TEXTAUSZUG
Dass auch ich selbst Behandlung brauchte, hatte ich vergessen. Das fiel mir wieder ein, als ich meinen nächsten Routine-Frauenärztin-Termin hatte, zur Schwangerschaftskontrolle. Bezüglich Julius gab es nicht viel zu kontrollieren, was traurig genug war, aber die Ärztin konnte wenigstens nachsehen, ob mit mir alles in Ordnung war: Eisenwerte, Blutdruck, diese Dinge eben.
Als wir in die Praxis kamen, sah ich, wie die Schwester uns mit traurigen Augen ansah. Dieses Mitgefühl rührte mich, genauso wie ihre Frage: »Haben Sie sich schon entschieden?«
Nein, hatten wir nicht.
»Familie Bohg bitte zur Untersuchung!«
So rief die Ärztin meinen Mann und mich auf, und schon standen auch mir die Tränen in den Augen. Wenigstens konnte ich damit keine werdenden Mamas verschrecken, denn die Ärztin hatte unseren Termin vernünftigerweise so gelegt, dass zur selben Zeit keine anderen Schwangeren in ihrer Praxis waren.
»Familie Bohg!«
Wie schön das immer noch klang, wie zuversichtlich und wie komplett – und doch: wie traurig, mit einem todgeweihten Familienmitglied!
Die Ärztin sprach sehr verständnisvoll mit uns, sie erzählte sogar von sich selbst, von eigenen Schicksalsschlägen, was alles andere als selbstverständlich ist während einer Sprechstunde.

BEREITGESTELLTE DATEN
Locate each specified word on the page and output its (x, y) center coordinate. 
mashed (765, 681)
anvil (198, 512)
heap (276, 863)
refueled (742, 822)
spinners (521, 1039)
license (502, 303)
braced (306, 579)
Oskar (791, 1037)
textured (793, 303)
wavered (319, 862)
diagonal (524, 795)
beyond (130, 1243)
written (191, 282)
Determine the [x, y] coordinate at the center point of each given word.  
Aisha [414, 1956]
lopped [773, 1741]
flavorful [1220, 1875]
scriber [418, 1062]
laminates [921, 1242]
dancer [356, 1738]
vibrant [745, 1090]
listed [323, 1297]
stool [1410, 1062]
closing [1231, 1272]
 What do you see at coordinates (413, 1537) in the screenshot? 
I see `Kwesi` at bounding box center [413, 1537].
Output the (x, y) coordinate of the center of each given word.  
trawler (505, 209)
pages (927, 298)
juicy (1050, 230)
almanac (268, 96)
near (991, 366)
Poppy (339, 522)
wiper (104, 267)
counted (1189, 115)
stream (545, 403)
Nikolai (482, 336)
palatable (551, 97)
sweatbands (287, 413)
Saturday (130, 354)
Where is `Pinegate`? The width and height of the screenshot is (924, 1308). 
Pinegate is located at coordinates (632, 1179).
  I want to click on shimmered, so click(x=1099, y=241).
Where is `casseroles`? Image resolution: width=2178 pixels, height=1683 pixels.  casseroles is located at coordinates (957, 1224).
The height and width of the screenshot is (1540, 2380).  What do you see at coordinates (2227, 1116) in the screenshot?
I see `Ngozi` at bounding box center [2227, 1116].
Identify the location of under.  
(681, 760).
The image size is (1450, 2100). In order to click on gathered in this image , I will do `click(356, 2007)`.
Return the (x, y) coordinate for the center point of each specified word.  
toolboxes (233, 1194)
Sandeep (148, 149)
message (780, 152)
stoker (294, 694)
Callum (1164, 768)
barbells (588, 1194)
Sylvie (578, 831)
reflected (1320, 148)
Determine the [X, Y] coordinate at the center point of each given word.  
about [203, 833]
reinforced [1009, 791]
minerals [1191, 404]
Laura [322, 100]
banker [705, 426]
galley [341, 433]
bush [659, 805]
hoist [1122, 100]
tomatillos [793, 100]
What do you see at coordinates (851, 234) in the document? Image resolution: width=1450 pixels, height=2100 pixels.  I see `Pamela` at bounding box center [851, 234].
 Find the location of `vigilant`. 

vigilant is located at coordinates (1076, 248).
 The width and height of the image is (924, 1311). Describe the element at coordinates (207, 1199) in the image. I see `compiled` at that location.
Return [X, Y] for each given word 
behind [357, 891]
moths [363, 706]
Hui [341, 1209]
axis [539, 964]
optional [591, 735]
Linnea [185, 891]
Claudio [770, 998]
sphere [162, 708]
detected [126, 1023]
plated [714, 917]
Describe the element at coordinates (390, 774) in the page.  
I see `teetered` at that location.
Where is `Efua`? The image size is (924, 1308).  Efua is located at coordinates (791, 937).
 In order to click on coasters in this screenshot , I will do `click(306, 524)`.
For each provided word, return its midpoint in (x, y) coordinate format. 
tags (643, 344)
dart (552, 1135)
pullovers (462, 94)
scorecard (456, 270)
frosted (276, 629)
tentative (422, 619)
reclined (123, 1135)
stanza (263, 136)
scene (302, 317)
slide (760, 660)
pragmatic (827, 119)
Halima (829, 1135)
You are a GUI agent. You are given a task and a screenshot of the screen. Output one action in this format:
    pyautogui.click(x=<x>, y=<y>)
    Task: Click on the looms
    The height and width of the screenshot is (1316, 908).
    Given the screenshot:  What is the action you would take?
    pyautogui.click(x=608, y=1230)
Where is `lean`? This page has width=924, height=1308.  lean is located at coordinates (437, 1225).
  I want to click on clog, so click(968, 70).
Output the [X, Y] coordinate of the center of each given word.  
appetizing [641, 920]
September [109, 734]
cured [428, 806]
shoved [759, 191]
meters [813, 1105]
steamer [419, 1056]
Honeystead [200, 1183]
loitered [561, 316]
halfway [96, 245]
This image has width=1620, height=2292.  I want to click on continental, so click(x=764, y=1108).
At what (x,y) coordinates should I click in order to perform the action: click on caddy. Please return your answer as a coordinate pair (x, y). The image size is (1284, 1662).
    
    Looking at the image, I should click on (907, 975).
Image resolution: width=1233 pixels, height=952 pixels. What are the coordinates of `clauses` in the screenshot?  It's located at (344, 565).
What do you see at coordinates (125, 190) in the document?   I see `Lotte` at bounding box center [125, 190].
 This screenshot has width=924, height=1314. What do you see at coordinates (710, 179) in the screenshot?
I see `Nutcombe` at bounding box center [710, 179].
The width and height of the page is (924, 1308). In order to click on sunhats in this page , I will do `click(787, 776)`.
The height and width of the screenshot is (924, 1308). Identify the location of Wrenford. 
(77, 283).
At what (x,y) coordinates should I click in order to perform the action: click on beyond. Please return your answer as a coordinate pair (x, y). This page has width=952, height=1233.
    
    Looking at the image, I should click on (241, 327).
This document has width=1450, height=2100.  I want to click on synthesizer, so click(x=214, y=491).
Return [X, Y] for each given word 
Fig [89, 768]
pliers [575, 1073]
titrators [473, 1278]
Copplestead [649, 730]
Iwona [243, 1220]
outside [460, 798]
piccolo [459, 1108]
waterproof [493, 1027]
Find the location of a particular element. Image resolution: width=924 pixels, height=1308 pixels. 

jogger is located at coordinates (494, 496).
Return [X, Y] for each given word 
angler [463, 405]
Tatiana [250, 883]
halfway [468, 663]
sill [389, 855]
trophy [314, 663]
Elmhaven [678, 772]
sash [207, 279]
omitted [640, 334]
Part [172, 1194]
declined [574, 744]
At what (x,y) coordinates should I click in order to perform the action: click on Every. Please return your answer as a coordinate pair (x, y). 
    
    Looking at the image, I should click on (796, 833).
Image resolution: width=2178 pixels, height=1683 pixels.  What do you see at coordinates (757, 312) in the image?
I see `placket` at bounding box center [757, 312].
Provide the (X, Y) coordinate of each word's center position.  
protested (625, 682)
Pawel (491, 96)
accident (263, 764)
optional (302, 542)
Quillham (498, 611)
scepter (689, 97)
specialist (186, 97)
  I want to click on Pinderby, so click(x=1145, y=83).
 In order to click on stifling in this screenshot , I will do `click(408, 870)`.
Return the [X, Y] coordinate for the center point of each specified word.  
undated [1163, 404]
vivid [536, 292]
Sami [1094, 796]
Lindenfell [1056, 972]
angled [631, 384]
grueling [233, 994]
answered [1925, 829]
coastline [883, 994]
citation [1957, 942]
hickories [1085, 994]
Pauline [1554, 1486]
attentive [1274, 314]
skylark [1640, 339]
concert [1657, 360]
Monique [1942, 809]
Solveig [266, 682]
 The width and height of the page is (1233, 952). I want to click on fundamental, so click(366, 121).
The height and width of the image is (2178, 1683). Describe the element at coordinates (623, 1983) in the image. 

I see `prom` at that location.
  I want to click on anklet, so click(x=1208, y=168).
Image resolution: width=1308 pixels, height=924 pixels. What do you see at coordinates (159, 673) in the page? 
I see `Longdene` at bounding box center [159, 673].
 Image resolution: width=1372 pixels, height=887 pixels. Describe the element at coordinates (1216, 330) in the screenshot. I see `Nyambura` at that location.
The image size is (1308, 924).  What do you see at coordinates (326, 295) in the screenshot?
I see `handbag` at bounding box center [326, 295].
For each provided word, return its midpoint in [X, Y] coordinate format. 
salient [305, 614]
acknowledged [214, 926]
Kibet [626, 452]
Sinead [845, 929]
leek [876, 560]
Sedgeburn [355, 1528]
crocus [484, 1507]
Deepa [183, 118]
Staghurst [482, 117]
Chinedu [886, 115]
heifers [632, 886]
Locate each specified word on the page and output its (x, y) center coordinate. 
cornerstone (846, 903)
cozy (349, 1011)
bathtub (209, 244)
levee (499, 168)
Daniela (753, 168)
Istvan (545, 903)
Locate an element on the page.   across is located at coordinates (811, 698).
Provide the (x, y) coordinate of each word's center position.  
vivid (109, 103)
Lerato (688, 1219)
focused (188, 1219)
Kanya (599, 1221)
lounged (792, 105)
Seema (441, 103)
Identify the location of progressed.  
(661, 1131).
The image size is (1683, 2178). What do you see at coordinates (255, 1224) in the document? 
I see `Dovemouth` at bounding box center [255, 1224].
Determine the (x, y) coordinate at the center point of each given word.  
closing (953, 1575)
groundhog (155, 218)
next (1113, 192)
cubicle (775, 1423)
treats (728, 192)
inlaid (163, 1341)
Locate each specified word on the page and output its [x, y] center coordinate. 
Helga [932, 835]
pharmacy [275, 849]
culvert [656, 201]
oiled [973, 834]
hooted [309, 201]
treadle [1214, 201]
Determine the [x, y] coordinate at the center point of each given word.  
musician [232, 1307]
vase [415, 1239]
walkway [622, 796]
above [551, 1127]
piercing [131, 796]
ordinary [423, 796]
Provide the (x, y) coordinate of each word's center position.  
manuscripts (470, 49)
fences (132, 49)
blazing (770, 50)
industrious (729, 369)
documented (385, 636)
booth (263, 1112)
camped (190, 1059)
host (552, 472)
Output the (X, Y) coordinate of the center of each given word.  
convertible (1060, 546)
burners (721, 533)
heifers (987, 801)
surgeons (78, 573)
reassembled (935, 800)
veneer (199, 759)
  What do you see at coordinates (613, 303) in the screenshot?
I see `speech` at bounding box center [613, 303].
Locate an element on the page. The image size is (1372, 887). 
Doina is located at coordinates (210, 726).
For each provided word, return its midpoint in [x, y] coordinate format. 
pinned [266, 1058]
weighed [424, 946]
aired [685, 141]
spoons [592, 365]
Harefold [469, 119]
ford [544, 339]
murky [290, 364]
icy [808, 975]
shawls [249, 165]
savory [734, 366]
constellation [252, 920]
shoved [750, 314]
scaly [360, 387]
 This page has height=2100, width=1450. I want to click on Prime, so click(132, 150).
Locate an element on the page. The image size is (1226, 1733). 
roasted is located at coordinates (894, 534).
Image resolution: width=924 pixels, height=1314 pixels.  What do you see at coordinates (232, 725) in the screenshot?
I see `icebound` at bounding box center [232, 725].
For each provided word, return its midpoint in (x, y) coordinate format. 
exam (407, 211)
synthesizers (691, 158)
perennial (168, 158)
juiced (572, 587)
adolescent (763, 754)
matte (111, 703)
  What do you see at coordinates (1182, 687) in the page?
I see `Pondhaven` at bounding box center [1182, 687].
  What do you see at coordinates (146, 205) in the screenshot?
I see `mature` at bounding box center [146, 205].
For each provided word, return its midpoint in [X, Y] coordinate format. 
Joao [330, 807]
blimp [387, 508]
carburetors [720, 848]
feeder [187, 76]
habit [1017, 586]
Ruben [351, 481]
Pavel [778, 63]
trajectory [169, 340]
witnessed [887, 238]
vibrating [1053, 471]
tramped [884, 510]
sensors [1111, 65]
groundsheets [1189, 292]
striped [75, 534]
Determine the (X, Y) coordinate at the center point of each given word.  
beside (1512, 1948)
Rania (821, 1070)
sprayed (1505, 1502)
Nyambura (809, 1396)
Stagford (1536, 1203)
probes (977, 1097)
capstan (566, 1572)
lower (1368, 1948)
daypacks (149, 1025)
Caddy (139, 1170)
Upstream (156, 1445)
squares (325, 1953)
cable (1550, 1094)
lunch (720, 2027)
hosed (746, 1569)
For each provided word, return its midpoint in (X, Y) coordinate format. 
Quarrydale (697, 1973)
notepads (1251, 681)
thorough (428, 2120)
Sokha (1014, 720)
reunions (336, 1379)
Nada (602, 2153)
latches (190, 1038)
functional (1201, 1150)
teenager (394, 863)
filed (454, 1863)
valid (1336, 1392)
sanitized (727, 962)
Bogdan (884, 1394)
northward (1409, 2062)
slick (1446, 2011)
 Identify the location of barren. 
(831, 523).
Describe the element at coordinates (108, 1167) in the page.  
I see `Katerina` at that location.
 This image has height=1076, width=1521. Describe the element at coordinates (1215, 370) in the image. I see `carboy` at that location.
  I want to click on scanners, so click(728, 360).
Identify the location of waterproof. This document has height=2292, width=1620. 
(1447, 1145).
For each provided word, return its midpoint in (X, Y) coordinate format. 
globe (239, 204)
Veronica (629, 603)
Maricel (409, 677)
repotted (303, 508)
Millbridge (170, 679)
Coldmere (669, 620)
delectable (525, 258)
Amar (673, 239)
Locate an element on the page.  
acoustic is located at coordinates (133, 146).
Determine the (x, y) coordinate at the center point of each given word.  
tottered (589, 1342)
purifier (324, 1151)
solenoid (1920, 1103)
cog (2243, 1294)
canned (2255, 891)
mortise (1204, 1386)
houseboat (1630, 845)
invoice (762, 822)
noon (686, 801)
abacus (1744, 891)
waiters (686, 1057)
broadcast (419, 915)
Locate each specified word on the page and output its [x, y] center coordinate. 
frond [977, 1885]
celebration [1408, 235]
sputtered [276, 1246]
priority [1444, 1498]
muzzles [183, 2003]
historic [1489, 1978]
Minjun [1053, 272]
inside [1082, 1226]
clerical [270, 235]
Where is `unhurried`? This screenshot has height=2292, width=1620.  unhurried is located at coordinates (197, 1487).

ARBEITSAUFTRÄGE
a. Entnehmen Sie dem Textauszug wörtlich den Abschnitt von „Als wir in die“ bis einschließlich „während einer Sprechstunde.“.
b. Wie hatte die Ärztin laut Textauszug den Termin gelegt?

LÖSUNGEN
a.
Als wir in die Praxis kamen, sah ich, wie die Schwester uns mit traurigen Augen ansah. Dieses Mitgefühl rührte mich, genauso wie ihre Frage: »Haben Sie sich schon entschieden?«
Nein, hatten wir nicht.
»Familie Bohg bitte zur Untersuchung!«
So rief die Ärztin meinen Mann und mich auf, und schon standen auch mir die Tränen in den Augen. Wenigstens konnte ich damit keine werdenden Mamas verschrecken, denn die Ärztin hatte unseren Termin vernünftigerweise so gelegt, dass zur selben Zeit keine anderen Schwangeren in ihrer Praxis waren.
»Familie Bohg!«
Wie schön das immer noch klang, wie zuversichtlich und wie komplett – und doch: wie traurig, mit einem todgeweihten Familienmitglied!
Die Ärztin sprach sehr verständnisvoll mit uns, sie erzählte sogar von sich selbst, von eigenen Schicksalsschlägen, was alles andere als selbstverständlich ist während einer Sprechstunde.

b. So, dass zur selben Zeit keine anderen Schwangeren in ihrer Praxis waren.